▸ **Objectif de la tâche**:
Pourriez-vous poursuivre le texte sur le film La Fille de la météo à partir de sa dernière phrase ?

▸ **Texte à lire**:
Dans la sélection Les Pépites de L’Etrange de L’Étrange Festival siégeait le mystérieux La Fille de la météo. Il s’agit d’un long-métrage réalisé par Hosoyama Tomoaki en 1995 et adaptant un manga que l’on ne connaît en France que sous le nom de Mademoiselle Météo puisque l’adaptation animée de ce dernier a été distribuée chez nous en 1994 par EVA. Déterrée des méandres du catalogue Gaumont par Sylvain Perret et bientôt disponible en DVD chez l’éditeur, cette sélection est aussi l’occasion de rappeler qu’à L’Étrange Festival, les pépites introuvables de mauvais goût ont toujours leur place aux côtés des chefs-d’œuvre inaccessibles.
Nakadai Keiko, jeune femme froide et adepte d’onanisme, remplace temporairement la miss météo d’une grande chaîne de télévision japonaise. Durant l’émission, elle décide de montrer sa culotte afin de révolutionner le monde de la météo et d’en faire un show érotique et populaire. La fille du président de la chaîne, Shimamori Kaori, déteste la vulgarité de cette nouvelle émission météo et rêve de renverser Keiko afin d’imposer à la chaîne une émission de météo plus classieuse et raffinée « à la française ».

(Quelques données)

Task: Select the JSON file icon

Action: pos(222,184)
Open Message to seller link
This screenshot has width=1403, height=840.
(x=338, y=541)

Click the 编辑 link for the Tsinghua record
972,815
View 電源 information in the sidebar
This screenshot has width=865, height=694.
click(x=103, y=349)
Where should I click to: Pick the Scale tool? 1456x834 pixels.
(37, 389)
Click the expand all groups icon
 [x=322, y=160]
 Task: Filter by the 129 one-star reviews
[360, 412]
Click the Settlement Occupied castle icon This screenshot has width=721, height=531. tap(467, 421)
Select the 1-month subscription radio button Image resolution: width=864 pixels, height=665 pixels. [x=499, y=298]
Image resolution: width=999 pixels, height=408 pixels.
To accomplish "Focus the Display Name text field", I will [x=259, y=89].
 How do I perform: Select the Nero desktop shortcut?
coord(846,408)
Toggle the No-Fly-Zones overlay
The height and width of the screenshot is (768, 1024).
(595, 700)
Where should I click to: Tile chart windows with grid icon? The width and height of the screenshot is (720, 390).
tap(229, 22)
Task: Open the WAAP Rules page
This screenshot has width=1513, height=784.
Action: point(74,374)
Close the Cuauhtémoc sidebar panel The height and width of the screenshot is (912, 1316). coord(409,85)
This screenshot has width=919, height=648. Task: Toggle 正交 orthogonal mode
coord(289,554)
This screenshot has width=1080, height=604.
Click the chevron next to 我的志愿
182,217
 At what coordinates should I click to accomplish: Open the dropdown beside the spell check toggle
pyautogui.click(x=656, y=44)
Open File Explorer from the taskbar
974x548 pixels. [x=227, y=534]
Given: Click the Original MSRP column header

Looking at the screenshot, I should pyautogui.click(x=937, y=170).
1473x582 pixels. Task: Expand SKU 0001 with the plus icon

▸ **Réponse à fournir**:
Vous l’aurez compris à la lecture de ce synopsis, cette comédie érotique graveleuse à l’intérêt douteux est réservée à un public amateur de bizarreries grasses et nanardesques. Mais mis en perspective aux autres productions de ce genre, il faut admettre que La Fille de la météo parvient tout de même à se démarquer. Sa mise en scène, sans être exceptionnelle, sait parfois faire mouche pour rendre une scène drôle sur le papier tout aussi marrante et marquante à l’image. Il faut aussi insister sur le fait que le rendu visuel global est tout de même assez loin d’une douteuse adaptation live-action filmée par-dessous la jambe (malgré quelques costumes qui ne trompent pas). De plus, son humour graveleux se veut tout de même un peu plus cru que dans certaines autres comédies du genre : du running-gag masturbatoire complètement lunaire de notre héroïne à la séquence mémorable autour du « roi du lavement anal », en passant par de nombreuses surprises que nous ne vous révèlerons pas ici, le film vaut finalement son visionnage simplement par la sidération qu’il procure à chaque nouvelle idiotie qu’il décide de montrer.
Puisque dans l’absurde, le film pousse tous les curseurs au maximum, nous assistons, entre autres, à une rivalité franco-japonaise envahissant les images du film de baguettes et d’obscures références au Lido et à l’Egypte ancienne, à un combat météorologique à base de fouets et d’épées célestes déclenchant vents et marées, à des moments de comédie musicale, mais aussi à une apparition surprise du cannibale Sagawa Issei, surtout connu en France pour son horrible meurtre plutôt que pour sa carrière d’acteur… C’est donc un véritable déluge de n’importe quoi que propose La Fille de la météo. Il devient impossible de s’ennuyer devant ce film tant nous sommes noyés d’informations toutes plus incongrues que les précédentes et sans que jamais ne ralentisse la cadence effrénée des bêtises qu’il accumule. L’on pourra aussi s’amuser de voir des personnages qui apparaissent et disparaissent de la narration de manière complètement abrupte et incongrue, ce qui participe de manière inhérente au charme bordélique du tout.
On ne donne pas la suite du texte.